[Dataset entries]
┄┄┄┄┄┄┄┄┄┄

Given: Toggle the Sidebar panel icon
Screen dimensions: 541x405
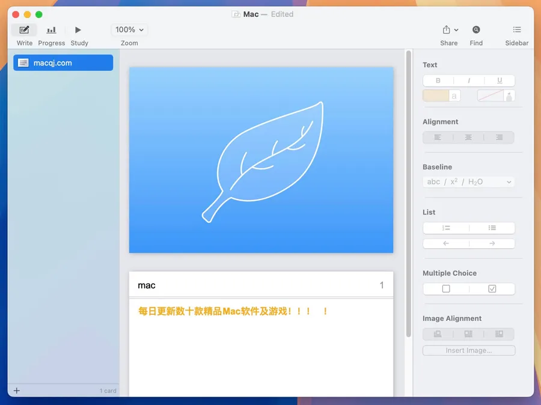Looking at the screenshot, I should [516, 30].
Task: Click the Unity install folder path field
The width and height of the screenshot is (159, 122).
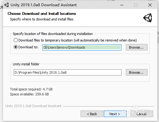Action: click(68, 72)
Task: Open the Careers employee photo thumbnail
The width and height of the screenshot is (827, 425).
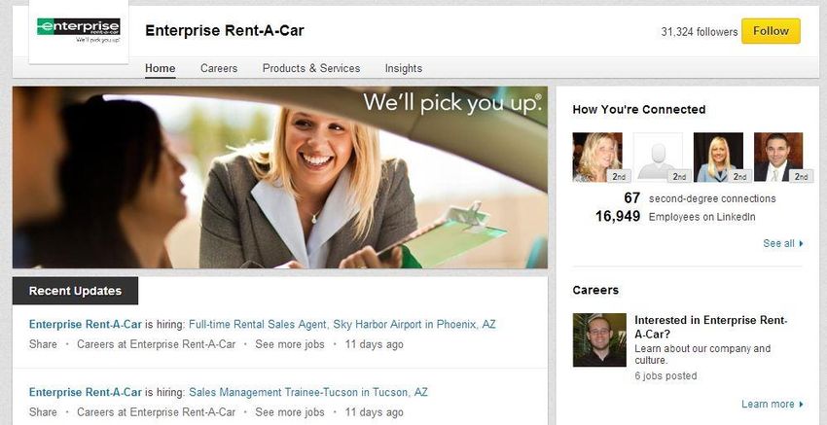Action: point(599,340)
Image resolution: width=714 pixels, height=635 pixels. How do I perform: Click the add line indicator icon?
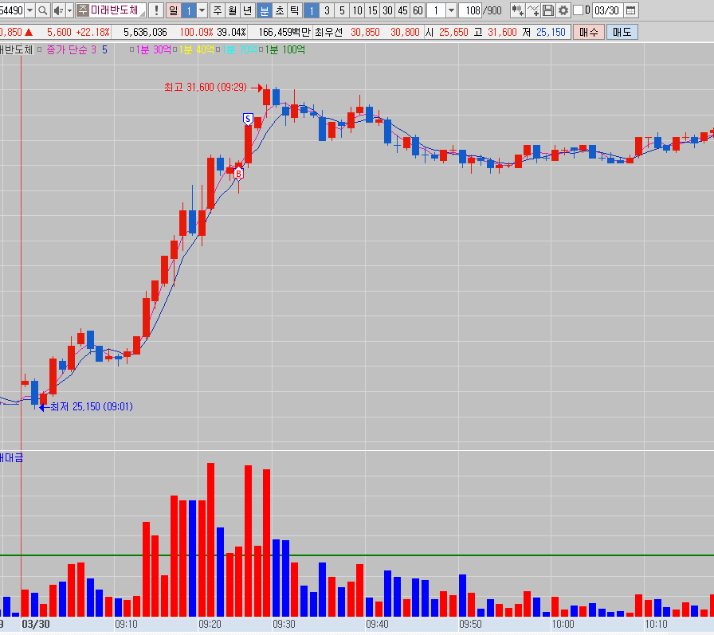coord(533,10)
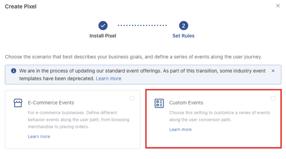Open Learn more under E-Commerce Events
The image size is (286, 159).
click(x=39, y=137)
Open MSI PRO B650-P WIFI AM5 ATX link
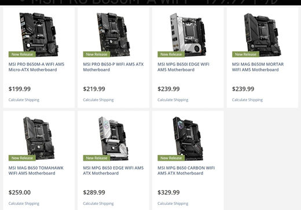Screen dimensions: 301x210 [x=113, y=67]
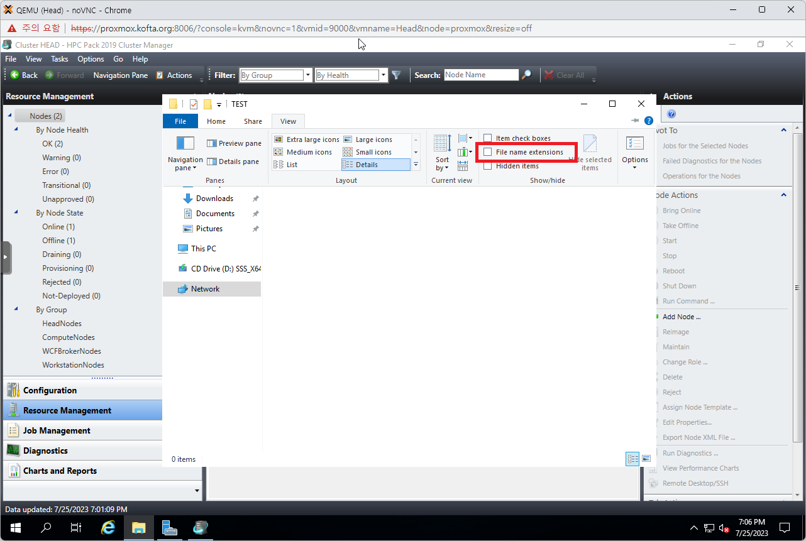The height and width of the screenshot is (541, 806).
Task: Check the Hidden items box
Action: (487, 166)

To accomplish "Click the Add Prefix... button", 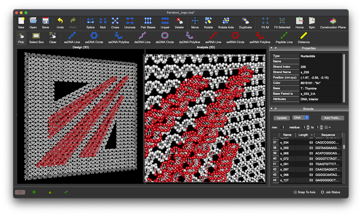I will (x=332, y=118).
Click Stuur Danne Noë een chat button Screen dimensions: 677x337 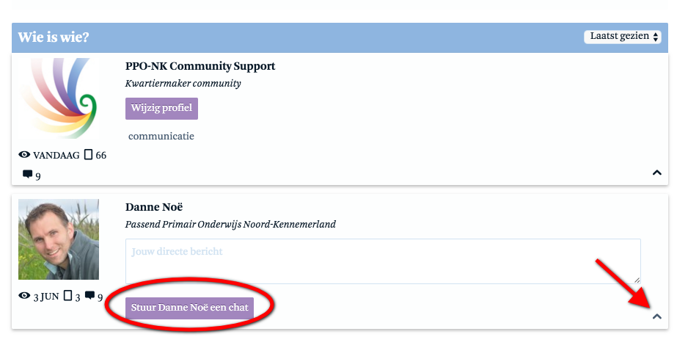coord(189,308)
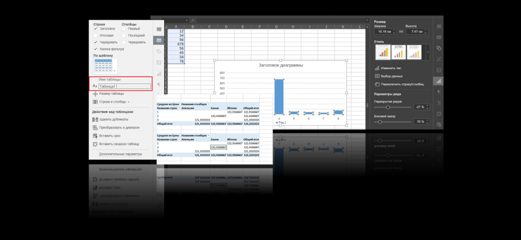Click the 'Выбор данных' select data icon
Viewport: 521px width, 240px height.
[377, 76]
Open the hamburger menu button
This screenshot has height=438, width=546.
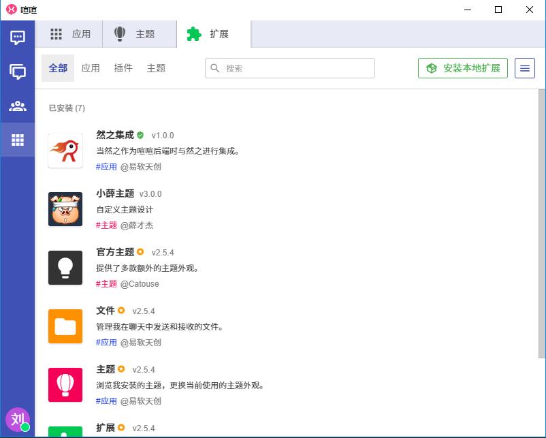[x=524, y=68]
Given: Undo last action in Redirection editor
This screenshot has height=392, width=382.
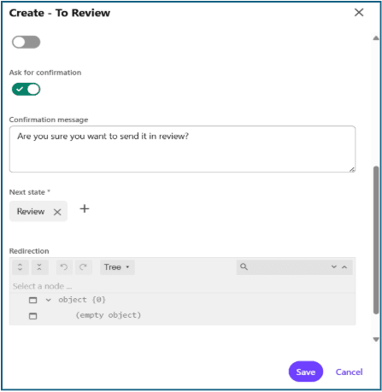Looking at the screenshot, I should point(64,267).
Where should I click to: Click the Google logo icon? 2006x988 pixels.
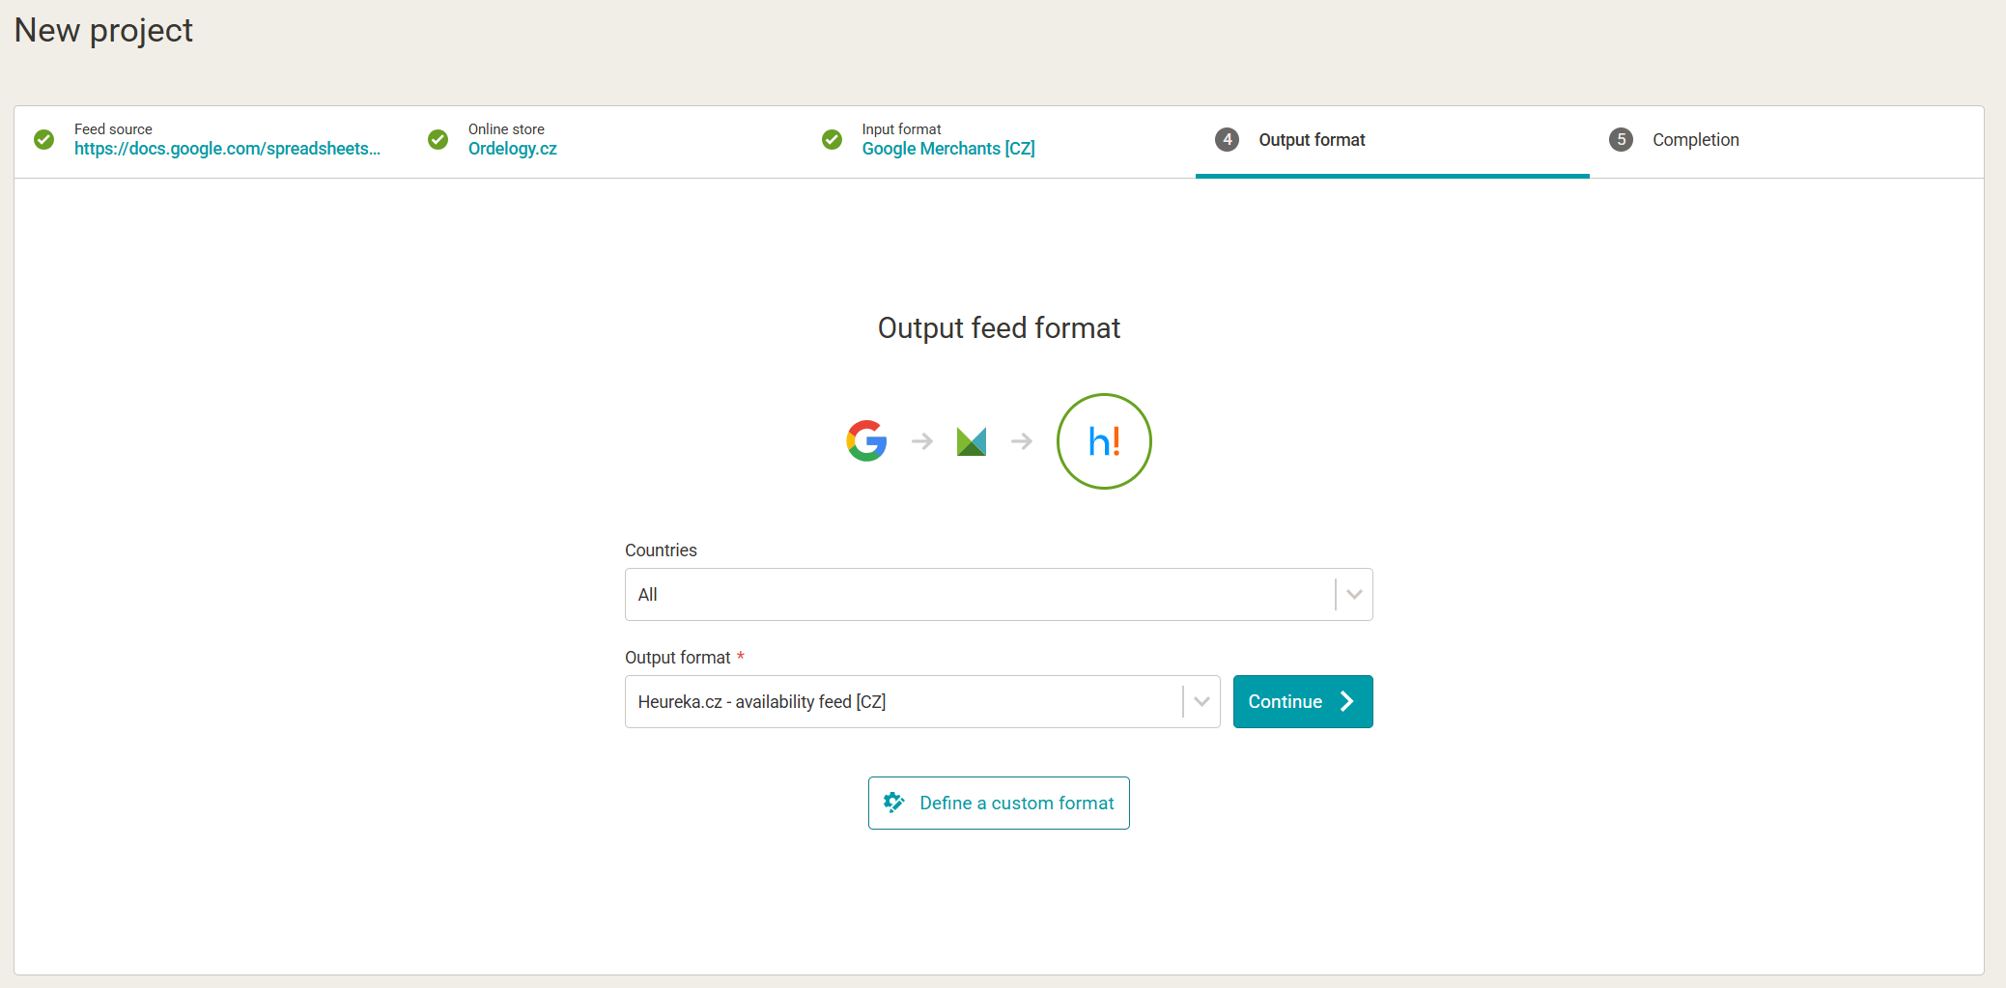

┄┄┄┄┄┄┄┄┄┄

## To do
Copy out, with no pictures, the lines from the one containing "This screenshot has height=438, width=546." through the last line of the data above, both ends included and each word unchanged.

## Your response
This screenshot has height=438, width=546.
[x=524, y=68]
Given: Undo last action in Redirection editor
This screenshot has height=392, width=382.
Looking at the screenshot, I should point(64,267).
Where should I click to: Click the Google logo icon? 2006x988 pixels.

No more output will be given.